Task goal ->
Summarize the article on Bitcoin's Monday rebound in two sentences.
(Beginning of Given passage)
There's a big difference between speculative, unbacked cryptos like Bitcoin and stablecoins: BoE's Wilkins
Bitcoin is staging a comeback along with other riskier assets on Monday, bouncing back from its Black-Friday lows.
The largest digital asset rose as much as 3.4 per cent during the session to trade around US$58,266. Other coins also posted snap-backs, with the Bloomberg Galaxy Crypto Index adding 5.5 per cent at one point. So-called alternative coins like Polkadot and Dogecoin gained too.
A brutal selloff Friday saw investors fleeing a number of riskier assets, including cryptocurrencies, with Bitcoin posting its worst day in roughly two months. The drubbing came after the announcement of a new coronavirus variant named omicron that was identified in southern Africa and which experts are now trying to understand. The session’s decline saw Bitcoin drop 20 per cent below a record high notched earlier in November, which for many strategists showcases the coin’s tendency to closely track moves of the broader stock market.
“It highlights that Bitcoin is a risk-on/risk-off asset,” said Matt Maley, chief market strategist for Miller Tabak + Co.
Meanwhile, in a development that is quintessentially cryptonian, a coin called Omicron crashed and then recovered as news of the eponymous variant spread. Though little is known about the coin thus far, data on CoinGecko.com shows it’s been in existence for a few weeks and that its market cap hovers around US$370 million.
Bitcoin has been under pressure since reaching a record of almost US$69,000 Nov. 10 on enthusiasm over the first U.S. exchange-traded fund linked to futures of the digital asset. But a multitude of factors have weighed on returns since then, including greater regulatory risks as well as many tokens having run up very quickly in a short period of time. Maley says that Bitcoin’s recent moves also show that should the Federal Reserve withdraw its stimulus in a more aggressive fashion next year, cryptos could become vulnerable.
(End of Given passage)
(Beginning of Provided data)
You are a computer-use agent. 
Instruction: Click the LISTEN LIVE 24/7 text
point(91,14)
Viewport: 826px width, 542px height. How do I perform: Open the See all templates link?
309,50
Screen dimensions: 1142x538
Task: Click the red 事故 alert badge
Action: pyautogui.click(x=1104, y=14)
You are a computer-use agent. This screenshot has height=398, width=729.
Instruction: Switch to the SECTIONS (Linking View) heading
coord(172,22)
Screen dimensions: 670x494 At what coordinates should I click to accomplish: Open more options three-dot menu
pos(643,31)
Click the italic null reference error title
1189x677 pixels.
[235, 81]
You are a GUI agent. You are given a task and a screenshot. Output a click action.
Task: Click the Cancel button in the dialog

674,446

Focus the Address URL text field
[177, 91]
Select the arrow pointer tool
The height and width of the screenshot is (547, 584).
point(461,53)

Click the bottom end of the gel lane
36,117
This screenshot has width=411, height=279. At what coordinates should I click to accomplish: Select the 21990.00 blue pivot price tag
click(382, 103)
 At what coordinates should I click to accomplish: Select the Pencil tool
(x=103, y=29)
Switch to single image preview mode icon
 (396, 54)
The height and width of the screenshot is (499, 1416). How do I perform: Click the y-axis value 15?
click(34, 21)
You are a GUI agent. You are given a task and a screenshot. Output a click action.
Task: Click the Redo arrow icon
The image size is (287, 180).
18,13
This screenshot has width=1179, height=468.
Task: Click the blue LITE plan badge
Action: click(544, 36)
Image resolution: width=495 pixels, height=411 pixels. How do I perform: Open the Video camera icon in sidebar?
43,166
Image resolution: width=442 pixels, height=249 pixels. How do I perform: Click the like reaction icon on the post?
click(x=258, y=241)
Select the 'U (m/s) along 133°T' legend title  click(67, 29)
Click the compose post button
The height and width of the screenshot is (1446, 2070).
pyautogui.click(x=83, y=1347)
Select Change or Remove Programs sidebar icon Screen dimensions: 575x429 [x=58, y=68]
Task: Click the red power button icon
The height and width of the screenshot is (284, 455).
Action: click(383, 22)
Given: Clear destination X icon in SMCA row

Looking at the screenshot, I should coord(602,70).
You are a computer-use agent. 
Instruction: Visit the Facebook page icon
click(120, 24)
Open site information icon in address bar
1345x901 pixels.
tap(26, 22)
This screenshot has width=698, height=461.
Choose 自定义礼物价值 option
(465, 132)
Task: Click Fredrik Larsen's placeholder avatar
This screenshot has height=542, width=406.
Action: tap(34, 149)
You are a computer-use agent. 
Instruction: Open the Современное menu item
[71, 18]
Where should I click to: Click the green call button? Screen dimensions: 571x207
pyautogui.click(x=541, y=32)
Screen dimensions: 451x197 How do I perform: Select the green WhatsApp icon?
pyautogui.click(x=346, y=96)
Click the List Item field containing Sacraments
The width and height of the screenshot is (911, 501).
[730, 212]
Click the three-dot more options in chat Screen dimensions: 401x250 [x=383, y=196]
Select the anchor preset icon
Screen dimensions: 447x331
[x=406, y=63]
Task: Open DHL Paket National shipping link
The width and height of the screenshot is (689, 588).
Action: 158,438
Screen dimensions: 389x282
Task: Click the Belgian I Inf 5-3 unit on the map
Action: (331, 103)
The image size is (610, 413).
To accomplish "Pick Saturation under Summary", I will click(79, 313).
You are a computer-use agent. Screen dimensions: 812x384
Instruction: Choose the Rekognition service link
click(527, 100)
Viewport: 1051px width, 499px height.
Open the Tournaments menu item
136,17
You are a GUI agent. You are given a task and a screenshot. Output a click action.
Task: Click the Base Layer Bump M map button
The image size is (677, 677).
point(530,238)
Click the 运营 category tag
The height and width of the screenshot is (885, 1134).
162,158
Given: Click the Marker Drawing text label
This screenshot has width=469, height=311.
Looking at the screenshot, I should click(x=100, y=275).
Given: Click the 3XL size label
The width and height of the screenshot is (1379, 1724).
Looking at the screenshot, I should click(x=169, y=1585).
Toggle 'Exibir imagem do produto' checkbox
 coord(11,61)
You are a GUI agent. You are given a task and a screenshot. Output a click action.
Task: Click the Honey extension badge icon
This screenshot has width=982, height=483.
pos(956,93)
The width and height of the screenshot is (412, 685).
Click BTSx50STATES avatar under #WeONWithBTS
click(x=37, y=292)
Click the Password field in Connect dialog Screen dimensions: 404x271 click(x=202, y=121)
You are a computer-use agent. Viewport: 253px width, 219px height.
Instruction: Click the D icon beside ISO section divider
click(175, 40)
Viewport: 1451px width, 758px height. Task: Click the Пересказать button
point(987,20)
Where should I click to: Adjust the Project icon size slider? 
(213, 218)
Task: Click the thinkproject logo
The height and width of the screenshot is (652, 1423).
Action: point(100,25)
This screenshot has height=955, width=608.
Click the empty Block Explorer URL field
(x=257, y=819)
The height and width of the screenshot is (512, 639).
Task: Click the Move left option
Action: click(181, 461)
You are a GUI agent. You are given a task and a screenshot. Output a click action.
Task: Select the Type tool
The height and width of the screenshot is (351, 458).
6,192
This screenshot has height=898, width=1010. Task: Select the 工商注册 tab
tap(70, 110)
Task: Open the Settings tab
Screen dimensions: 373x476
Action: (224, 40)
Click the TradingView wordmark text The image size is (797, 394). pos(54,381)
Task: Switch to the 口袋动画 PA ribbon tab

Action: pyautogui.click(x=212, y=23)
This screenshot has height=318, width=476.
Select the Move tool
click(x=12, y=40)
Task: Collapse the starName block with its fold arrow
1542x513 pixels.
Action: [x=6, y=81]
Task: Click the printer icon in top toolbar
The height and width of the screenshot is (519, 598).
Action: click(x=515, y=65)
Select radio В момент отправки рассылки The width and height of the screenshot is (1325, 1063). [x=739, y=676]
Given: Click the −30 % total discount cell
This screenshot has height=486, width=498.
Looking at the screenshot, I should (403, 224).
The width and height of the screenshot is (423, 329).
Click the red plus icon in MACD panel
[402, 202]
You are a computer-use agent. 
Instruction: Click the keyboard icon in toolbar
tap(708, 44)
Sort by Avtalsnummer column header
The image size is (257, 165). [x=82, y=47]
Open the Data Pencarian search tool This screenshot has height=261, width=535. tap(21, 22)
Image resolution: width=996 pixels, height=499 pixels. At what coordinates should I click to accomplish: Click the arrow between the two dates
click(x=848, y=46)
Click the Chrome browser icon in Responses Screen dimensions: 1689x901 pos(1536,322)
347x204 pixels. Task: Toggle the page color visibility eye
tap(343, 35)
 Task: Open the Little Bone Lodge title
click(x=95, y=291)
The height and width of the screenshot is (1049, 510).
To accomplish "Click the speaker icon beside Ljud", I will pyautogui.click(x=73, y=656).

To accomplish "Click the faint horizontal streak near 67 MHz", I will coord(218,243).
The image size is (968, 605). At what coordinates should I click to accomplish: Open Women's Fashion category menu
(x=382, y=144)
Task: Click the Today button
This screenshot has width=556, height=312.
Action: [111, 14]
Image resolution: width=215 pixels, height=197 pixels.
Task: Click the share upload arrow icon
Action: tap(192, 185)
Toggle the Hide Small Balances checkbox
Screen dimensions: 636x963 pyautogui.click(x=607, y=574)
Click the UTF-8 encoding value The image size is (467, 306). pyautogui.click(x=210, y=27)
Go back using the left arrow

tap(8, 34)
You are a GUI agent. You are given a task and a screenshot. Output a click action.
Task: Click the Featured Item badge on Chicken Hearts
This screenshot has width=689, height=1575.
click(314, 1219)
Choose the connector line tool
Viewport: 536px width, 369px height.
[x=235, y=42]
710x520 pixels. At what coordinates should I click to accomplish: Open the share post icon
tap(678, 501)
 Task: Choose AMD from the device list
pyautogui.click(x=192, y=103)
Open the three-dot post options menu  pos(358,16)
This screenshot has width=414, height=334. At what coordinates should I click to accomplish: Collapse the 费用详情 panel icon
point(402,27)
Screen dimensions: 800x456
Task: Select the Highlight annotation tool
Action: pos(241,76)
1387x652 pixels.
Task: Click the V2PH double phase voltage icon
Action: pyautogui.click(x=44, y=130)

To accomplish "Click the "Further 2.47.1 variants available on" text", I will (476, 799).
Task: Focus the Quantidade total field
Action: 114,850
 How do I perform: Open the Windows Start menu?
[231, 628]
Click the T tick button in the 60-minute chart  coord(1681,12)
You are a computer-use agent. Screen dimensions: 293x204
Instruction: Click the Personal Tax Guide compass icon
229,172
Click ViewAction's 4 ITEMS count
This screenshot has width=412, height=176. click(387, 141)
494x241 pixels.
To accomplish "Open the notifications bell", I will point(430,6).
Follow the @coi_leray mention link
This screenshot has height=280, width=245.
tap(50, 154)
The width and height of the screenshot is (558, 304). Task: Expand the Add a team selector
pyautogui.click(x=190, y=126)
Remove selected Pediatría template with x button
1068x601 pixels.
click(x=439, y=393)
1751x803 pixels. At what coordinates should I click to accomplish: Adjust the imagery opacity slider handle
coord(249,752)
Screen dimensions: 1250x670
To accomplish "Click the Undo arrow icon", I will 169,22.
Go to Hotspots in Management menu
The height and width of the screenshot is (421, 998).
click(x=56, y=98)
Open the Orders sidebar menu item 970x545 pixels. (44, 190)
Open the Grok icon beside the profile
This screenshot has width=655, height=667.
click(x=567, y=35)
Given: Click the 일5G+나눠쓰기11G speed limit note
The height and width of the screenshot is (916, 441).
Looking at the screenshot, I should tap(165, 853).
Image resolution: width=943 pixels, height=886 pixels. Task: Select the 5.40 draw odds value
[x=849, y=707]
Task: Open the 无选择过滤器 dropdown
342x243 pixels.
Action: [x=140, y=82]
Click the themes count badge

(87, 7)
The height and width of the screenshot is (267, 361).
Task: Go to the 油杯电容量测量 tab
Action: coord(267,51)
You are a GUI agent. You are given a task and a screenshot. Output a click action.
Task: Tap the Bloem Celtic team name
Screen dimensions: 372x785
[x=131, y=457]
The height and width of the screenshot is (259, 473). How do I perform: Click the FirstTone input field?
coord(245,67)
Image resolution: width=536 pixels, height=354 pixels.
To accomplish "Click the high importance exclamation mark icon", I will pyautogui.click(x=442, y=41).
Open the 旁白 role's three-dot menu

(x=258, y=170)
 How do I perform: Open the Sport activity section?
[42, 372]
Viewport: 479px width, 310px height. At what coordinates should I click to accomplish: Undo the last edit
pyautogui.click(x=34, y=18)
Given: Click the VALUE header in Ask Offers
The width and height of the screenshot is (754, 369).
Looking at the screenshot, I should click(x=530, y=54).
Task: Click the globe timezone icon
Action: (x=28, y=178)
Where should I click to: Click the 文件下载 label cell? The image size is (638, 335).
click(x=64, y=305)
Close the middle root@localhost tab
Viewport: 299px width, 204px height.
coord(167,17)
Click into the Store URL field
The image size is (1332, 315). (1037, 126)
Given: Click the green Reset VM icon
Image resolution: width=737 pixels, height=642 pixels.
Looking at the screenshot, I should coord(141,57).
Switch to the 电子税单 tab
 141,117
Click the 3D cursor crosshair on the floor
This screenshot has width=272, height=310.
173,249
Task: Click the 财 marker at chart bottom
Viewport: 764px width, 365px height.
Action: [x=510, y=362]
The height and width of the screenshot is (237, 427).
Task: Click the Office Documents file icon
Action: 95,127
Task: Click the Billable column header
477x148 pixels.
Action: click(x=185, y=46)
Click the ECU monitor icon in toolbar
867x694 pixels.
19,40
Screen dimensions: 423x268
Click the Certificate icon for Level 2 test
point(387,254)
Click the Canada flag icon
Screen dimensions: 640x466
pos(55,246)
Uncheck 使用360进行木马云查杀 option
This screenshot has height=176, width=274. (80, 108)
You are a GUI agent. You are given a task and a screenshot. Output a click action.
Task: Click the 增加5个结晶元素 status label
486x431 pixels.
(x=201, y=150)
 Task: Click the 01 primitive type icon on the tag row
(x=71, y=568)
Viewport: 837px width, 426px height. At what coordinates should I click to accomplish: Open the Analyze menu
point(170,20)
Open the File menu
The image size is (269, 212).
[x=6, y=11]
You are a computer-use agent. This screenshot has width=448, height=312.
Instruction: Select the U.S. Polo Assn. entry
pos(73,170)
(End of Provided data)
Solution to the exercise ->
Bitcoin and other riskier assets rebounded on Monday, with Bitcoin rising as much as 3.4 percent to trade around US$58,266, after a Friday selloff prompted by the announcement of the omicron coronavirus variant gave it its worst day in roughly two months. Since reaching a record of almost US$69,000 on Nov. 10, Bitcoin has been weighed down by factors including greater regulatory risks, and one strategist says cryptos could become vulnerable if the Federal Reserve withdraws its stimulus more aggressively next year.